Rumors of a Samsung DRAM equipment pushout have been greatly exaggerated, when in fact it's "the same old story [...] playing all over again," writes Barclays CJ Muse: Samsung's being logically ruthless in its litho tool procurement strategy. "A litho tool in their hand is one that is not with a competitor," so it's scooping up XT tools off the market and putting them into its NAND lines, and moving NXT tools over to its DRAM operations. Thus NAND demand is pulled in but DRAM is pushed out, and that is the balance in Samsung's orders vs. shipments, not any weakening demand.
There is, however, a delay in getting Samsung's Austin TX facilities ready for system LSI work, Muse points out. But with key customer Apple waiting for parts, he thinks those particular tool shipments probably won't slide more than 2-3 months into 1Q11.
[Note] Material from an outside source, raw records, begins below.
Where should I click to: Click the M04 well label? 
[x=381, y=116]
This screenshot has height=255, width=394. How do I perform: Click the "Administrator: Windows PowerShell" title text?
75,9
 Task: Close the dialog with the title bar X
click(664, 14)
Who's wrong, semicap investors or industrials?
There's a disconnect somewhere, and Barclay's CJ Muse says there could be money on the table for investors who figure it out.
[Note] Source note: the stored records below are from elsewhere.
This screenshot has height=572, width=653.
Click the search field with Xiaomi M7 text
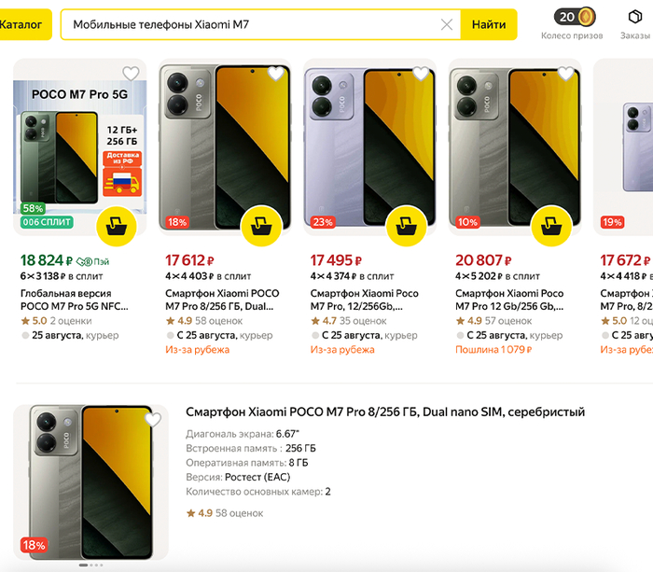coord(252,25)
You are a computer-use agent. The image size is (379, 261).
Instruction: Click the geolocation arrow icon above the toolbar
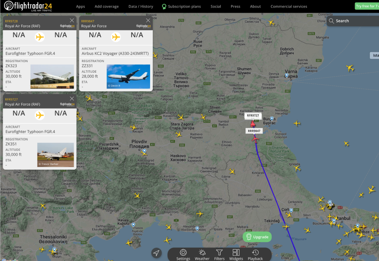[x=156, y=253]
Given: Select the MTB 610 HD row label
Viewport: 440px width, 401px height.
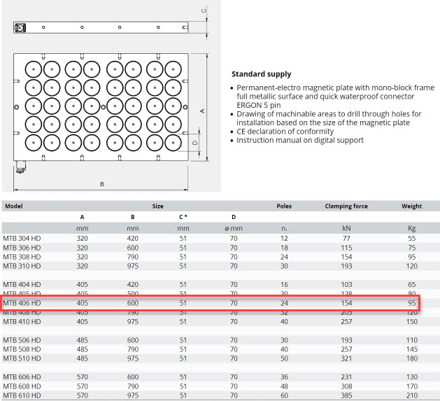Looking at the screenshot, I should [x=22, y=395].
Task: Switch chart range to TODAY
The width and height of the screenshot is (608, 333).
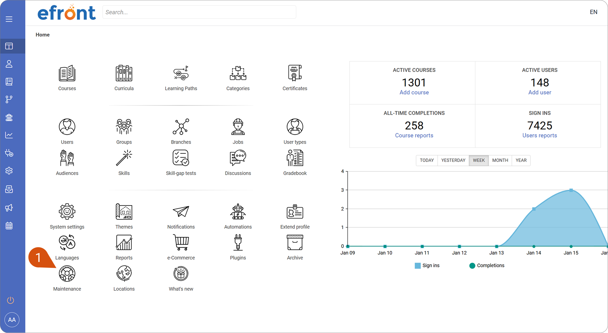Action: point(427,160)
Fact: Both semiconductor equipment and industrials are heavily weighted to worldwide GDP. Another fact: industrial stocks' P/E multiples are at a significant premium vs. semicaps, now around 25% after being as much as 57% back in August and ~30% for most of the year. That P/E premium is "difficult to comprehend," Muse argues, since both sectors are leveraged to the same end markets, and both seem to highlight a global supply/demand footprint and cost-structure aims. (Yes, semiconductor capital equipment firms are notoriously cyclical, but he argues that their improved margins in this cycle should have closed that P/E multiples gap with industrials -- which have their own cyclical plays too, he adds.)
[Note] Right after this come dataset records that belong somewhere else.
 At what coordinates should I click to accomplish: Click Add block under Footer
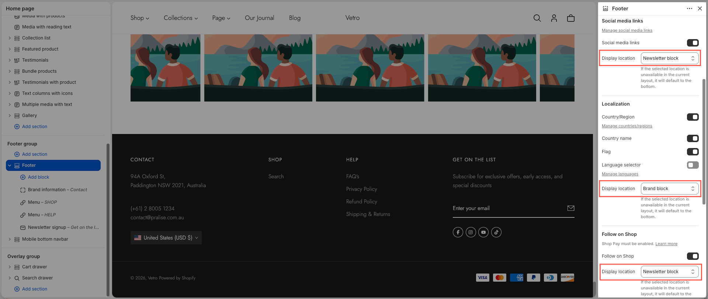point(38,177)
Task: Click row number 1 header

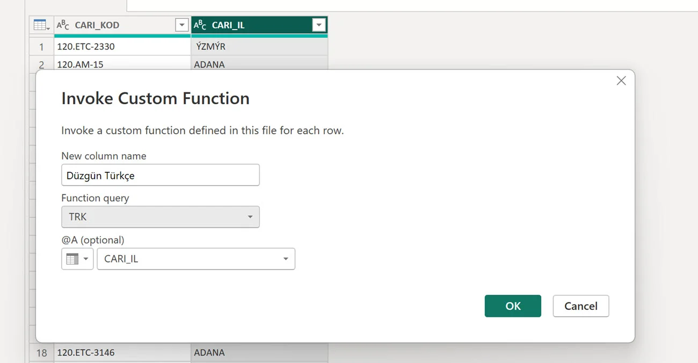Action: coord(41,47)
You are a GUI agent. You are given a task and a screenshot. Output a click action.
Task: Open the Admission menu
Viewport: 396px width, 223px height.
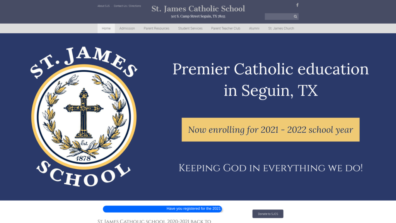127,28
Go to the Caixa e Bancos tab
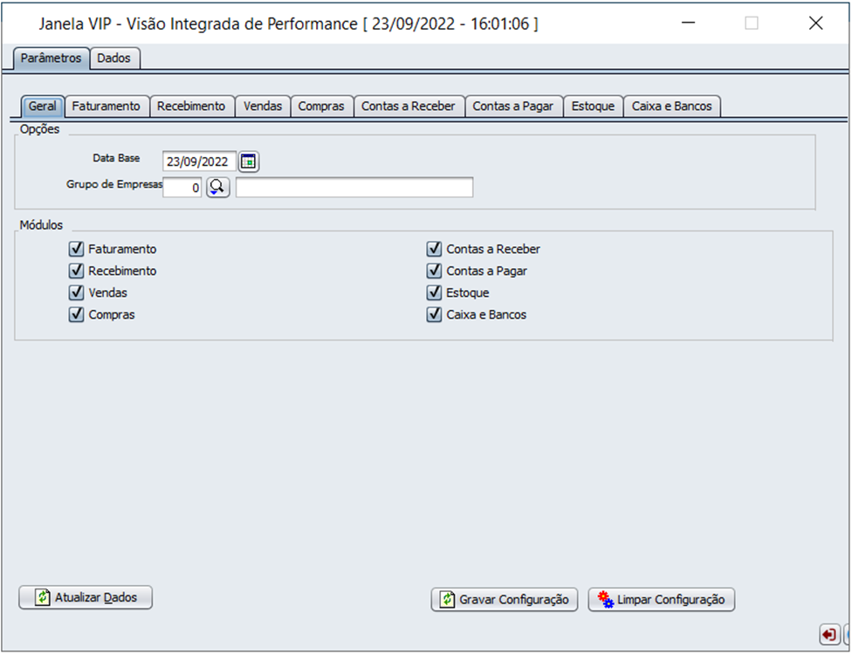Viewport: 852px width, 654px height. 671,106
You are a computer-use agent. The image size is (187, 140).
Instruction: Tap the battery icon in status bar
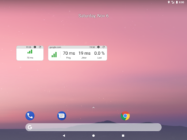point(177,2)
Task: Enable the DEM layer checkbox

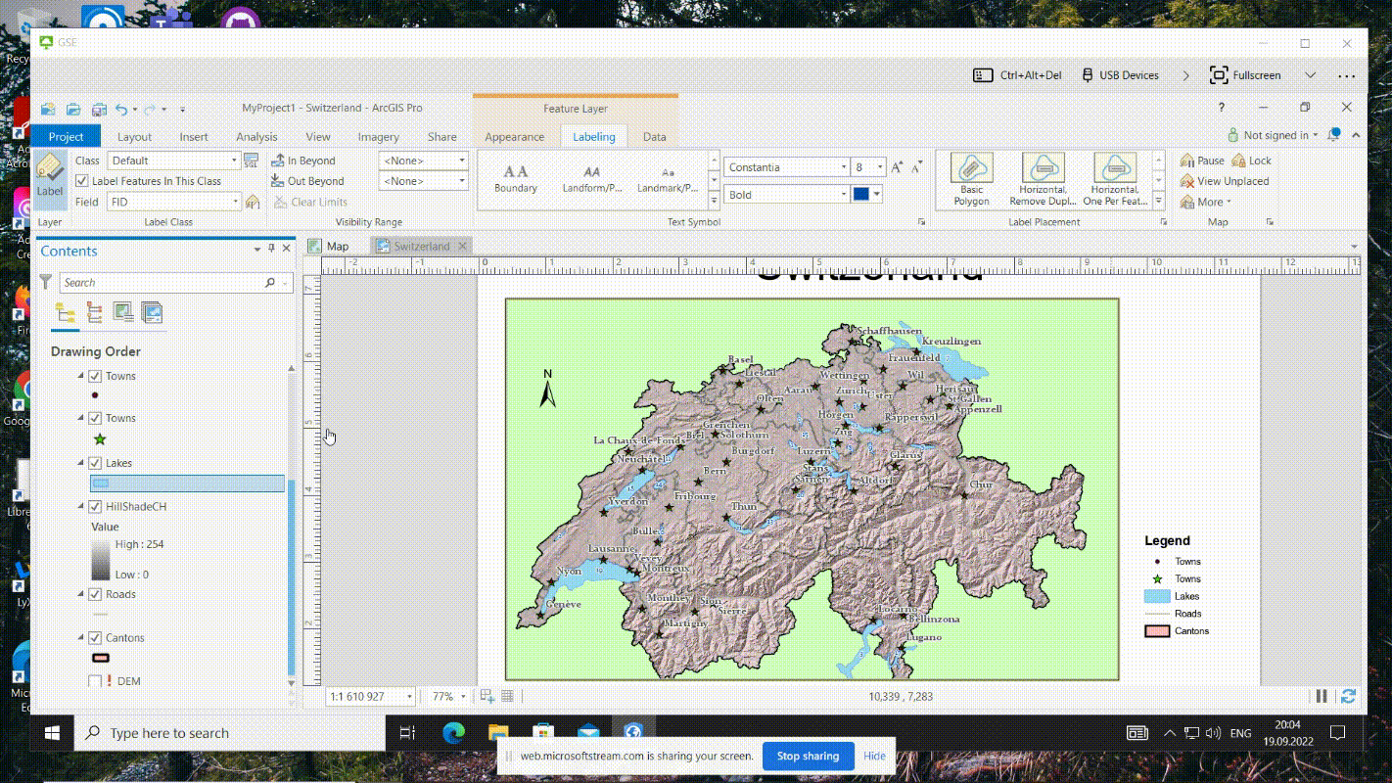Action: point(95,681)
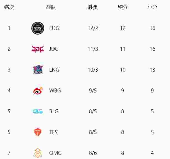Click the WBG team name
This screenshot has height=159, width=170.
click(x=55, y=90)
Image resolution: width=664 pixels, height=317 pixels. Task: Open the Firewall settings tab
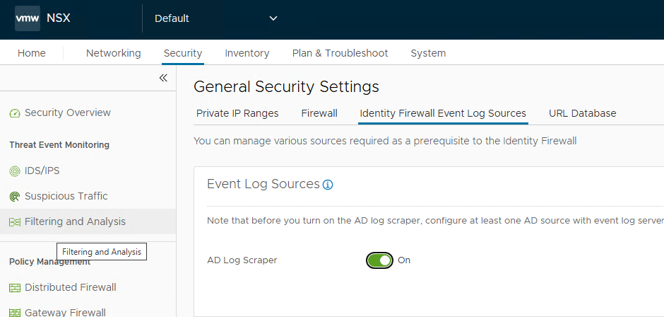click(x=319, y=113)
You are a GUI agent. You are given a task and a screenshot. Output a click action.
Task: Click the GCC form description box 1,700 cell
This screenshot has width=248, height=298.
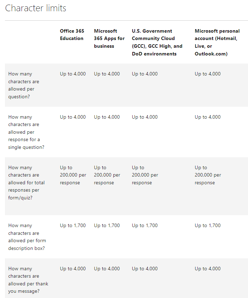click(x=145, y=226)
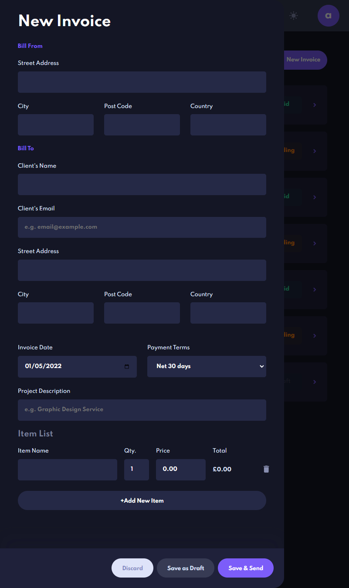Click the Client's Name input field
The height and width of the screenshot is (588, 349).
click(142, 184)
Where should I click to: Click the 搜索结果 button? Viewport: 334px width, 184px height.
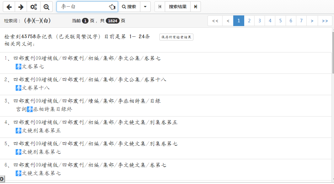pos(178,7)
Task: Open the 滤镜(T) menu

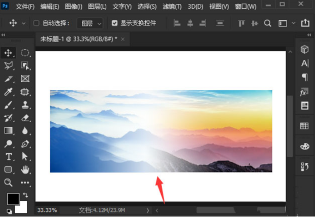Action: pyautogui.click(x=172, y=7)
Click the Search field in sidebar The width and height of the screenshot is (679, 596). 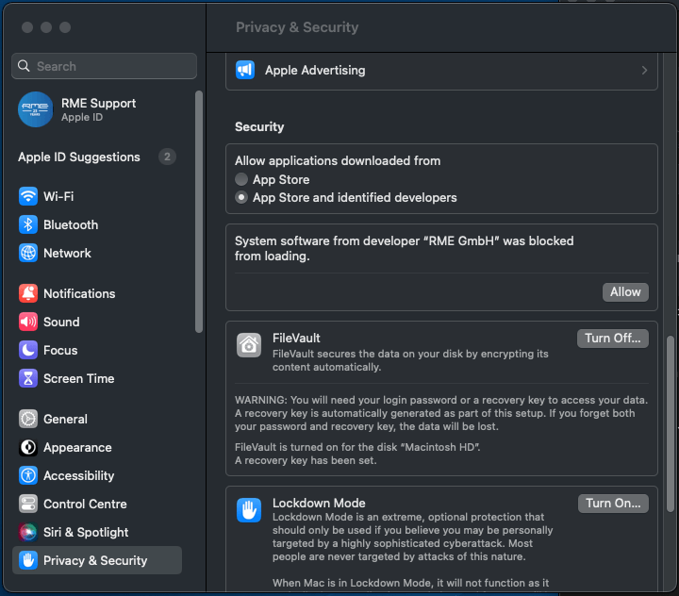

Industry watchers believe we're in a mild and short mid-cycle correction, and guidance from some key companies (KLAC, NVLS) suggests an order trough is on the immediate horizon (1Q-2Q11), on the order of -15% to -25%. "Once we get clarity on what the trough looks like, we believe investors will likely want to own semi cap equipment shares again," Muse writes. Investors generally don't fight the semiconductor cycle (much as they "don't fight the Fed"), but "any way you slice it, we believe the selective names that can drive superior cash flow generation this cycle (i.e.: LRCX, TER, KLAC] should see outperformance, particularly relative to higher-priced industrials shares," he says.